*** Opening of Excerpt to read ***
Mara and I went for a walk today. Christmas was a bit lackluster because of COVID and we were all being pretty lazy. Work was really slow as it is for a lot of places the week between Christmas and New Year’s Day. Mara had been camping out on the couch watching TV. I finally couldn’t stand it any longer. None of us were hanging out with each other. And I feel really badly for Mara. Maybe it’s the second child thing. Maybe it’s my schedule, responsibilities, stresses, excuses are all different nowadays. I know one thing for sure, she’s not going to be a kid for much longer. And I love hanging out with this kid. And she’s always game for doing whatever.
So I grabbed her and told her we were going for a walk. And she excitedly obliged. So we walked the Burner trail along Slaughter and tossed a bunch of old sandia pepper, moonflower, and impatiens, over the barbed wire fence. And then she hung out and watched as I cleaned up some dead mesquite limbs that were impeding the trail. And we talked about stuff. I don’t remember what all we talked about. I remember telling her about mesquite, how to identify it, and how it’s good for smoking meats.
We stopped and watch three does grazing on the pipeline. Mara told me about a dream she’d had recently.
Call it seasonal depression. This time of year I always get all mushy and sentimental. And very cognizant of time and mortality. The days and years get shorter and shorter. Kids grow up so damn fast. I still think Mara’s only 4-years-old. I still think I’m only 40.
*** Close of Excerpt to read ***
*** Opening of Data extract ***
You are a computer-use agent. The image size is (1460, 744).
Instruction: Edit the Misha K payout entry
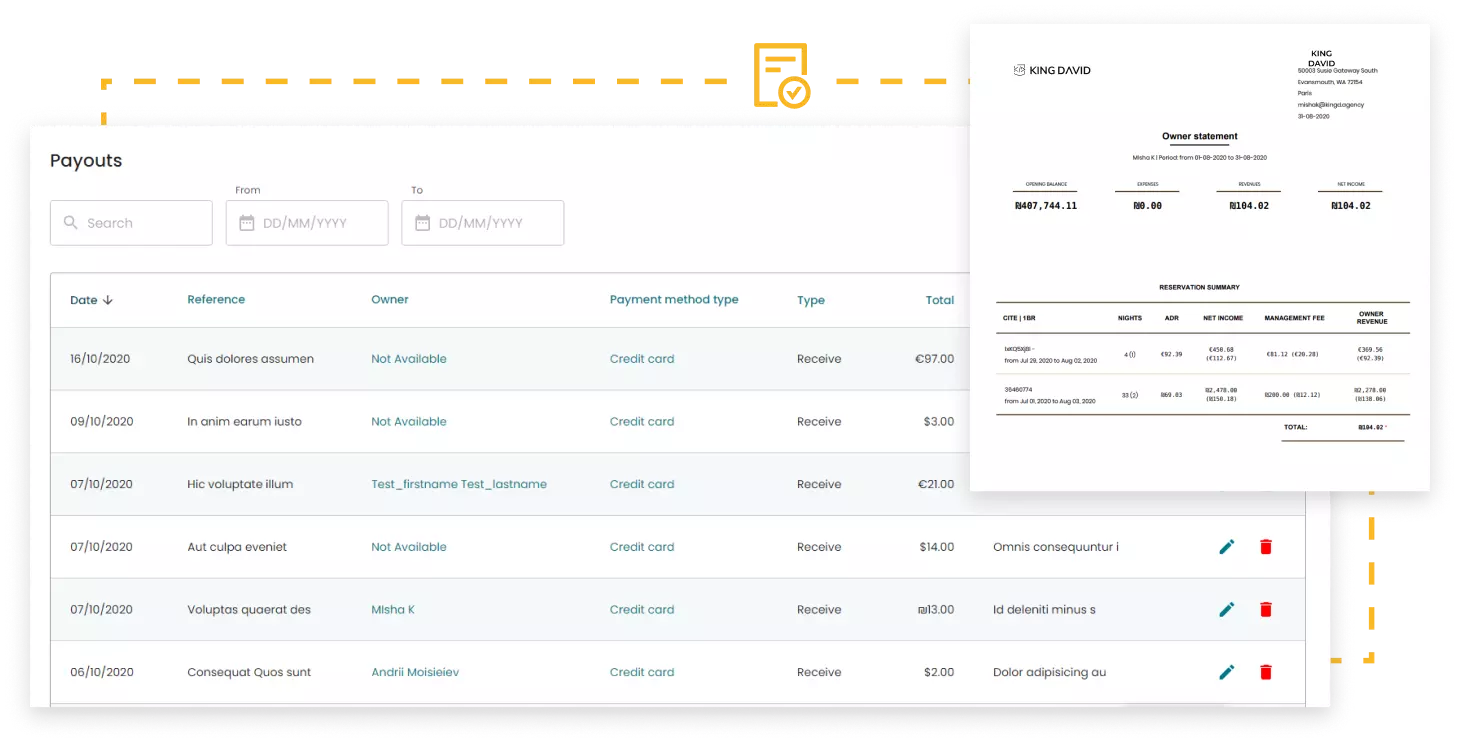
*** Close of Data extract ***
> _Work to complete_
Copy the passage about the walk with Mara word for word, from "So I grabbed" to "she’d had recently.".

> _Answer section_
So I grabbed her and told her we were going for a walk. And she excitedly obliged. So we walked the Burner trail along Slaughter and tossed a bunch of old sandia pepper, moonflower, and impatiens, over the barbed wire fence. And then she hung out and watched as I cleaned up some dead mesquite limbs that were impeding the trail. And we talked about stuff. I don’t remember what all we talked about. I remember telling her about mesquite, how to identify it, and how it’s good for smoking meats.
We stopped and watch three does grazing on the pipeline. Mara told me about a dream she’d had recently.